L’hypothèse technique principale avancée par les enquêteurs est celle de l’éclatement du pneu avant droit, qui aurait entraîné la perte de contrôle du car avant sa chute dans le fleuve. L’enquête a également relevé l’usage de deux plaques d’immatriculation provisoires différentes. Selon le ministère en charge des Transports, cette pratique pouvait viser à contourner la vidéoverbalisation, c’est-à-dire la sanction automatique des infractions captées par caméra. Mais la zone du drame n’est pas encore couverte par ce dispositif, ce qui montre l’écart entre la modernisation annoncée et la réalité des axes secondaires.

La compagnie concernée faisait aussi circuler un véhicule sans documents à jour, selon les premiers constats rapportés publiquement. Assurance et visite technique n’auraient pas pu être présentées lors des vérifications. Ces points restent déterminants, car ils disent autre chose qu’un simple accident : ils dessinent une chaîne de responsabilités, du gestionnaire de flotte au conducteur, jusqu’aux contrôles qui ont laissé passer le car.

Un problème ivoirien, mais aussi ouest-africain

À Abidjan, les autorités ont annoncé plusieurs réponses : formation renforcée des chauffeurs, suivi électronique des compagnies, meilleure vérification des assurances et des visites techniques, et discussions autour d’une convention collective pour les conducteurs interurbains. L’idée est claire : professionnaliser un secteur où la pression commerciale pousse encore trop souvent à charger plus, rouler plus vite et contrôler moins. Ce n’est pas seulement une affaire de sanctions. C’est une affaire d’organisation.

Le ministère des Transports avait déjà engagé, depuis 2023, le déploiement progressif de la vidéoverbalisation sur plusieurs axes, notamment Abidjan-Yamoussoukro, Yamoussoukro-Bouaké, Yamoussoukro-Daloa et Grand-Bassam-Noé. Le système est donc réel, mais il reste partiel. Le drame du Bafing rappelle qu’un outil numérique, aussi utile soit-il, ne protège pas les routes qui n’en sont pas encore équipées. La sécurité routière ivoirienne avance par zones, pas encore à la même vitesse partout.

Le contexte dépasse d’ailleurs la seule Côte d’Ivoire. À l’échelle de la CEDEAO, la question du transport routier est liée à la libre circulation, aux corridors commerciaux et à la surcharge des véhicules, qui abîme à la fois les routes et les vies.

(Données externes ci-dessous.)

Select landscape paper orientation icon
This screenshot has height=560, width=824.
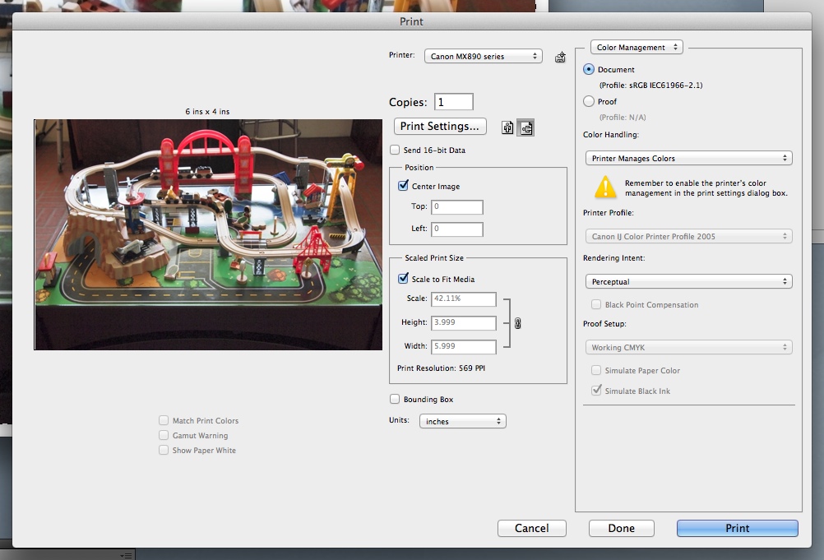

La Communauté ouest-africaine a adopté une politique régionale de sécurité routière et insiste sur la réduction des morts d’ici 2030. Elle a aussi rappelé la nécessité d’appliquer les limites de charge à l’essieu et d’améliorer la professionnalisation du transport. Le drame ivoirien entre pleinement dans cette grille régionale : quand un car déraille, c’est souvent toute la chaîne du corridor qui révèle ses faiblesses.

Ce que cela change pour les usagers et pour l’État

Pour les familles, le débat technique compte moins que la conséquence immédiate : des vies perdues, des blessés, des recherches, puis l’attente des identifications et des responsabilités. Pour les transporteurs, en revanche, le dossier peut rebattre les cartes. Des contrôles plus stricts sur l’assurance, la visite technique, les plaques et les surcharges rendent plus coûteuse la fraude. Ils peuvent aussi fragiliser les acteurs les moins structurés, souvent ceux qui survivent déjà dans des marges économiques étroites.

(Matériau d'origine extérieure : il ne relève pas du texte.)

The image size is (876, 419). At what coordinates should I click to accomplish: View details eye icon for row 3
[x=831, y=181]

Pour l’État ivoirien, l’enjeu est double. Il faut d’abord montrer que la répression n’est pas ponctuelle, mais durable. Ensuite, il faut éviter que la sécurité routière reste concentrée sur quelques axes visibles, autour d’Abidjan et des grands corridors, tandis que les routes secondaires demeurent moins surveillées. C’est là que se jouent souvent les drames les plus graves, loin des caméras et des centres urbains. Le Bafing n’est pas seulement un lieu du drame ; il est aussi un rappel brutal des angles morts de la politique publique.

Dans un pays où le ministère des Transports dit vouloir assainir le secteur et renforcer les contrôles, l’accident du Nord-Ouest devient un test politique autant qu’administratif. Il dira si la réforme sait descendre jusqu’aux gares routières, aux compagnies de province et aux axes moins couverts. Il dira aussi si la Côte d’Ivoire peut faire de la sécurité routière un service public continu, et non une réaction après chaque catastrophe. À l’échelle ouest-africaine, c’est enfin une alerte partagée : la mobilité régionale ne vaut que si elle protège ceux qu’elle transporte.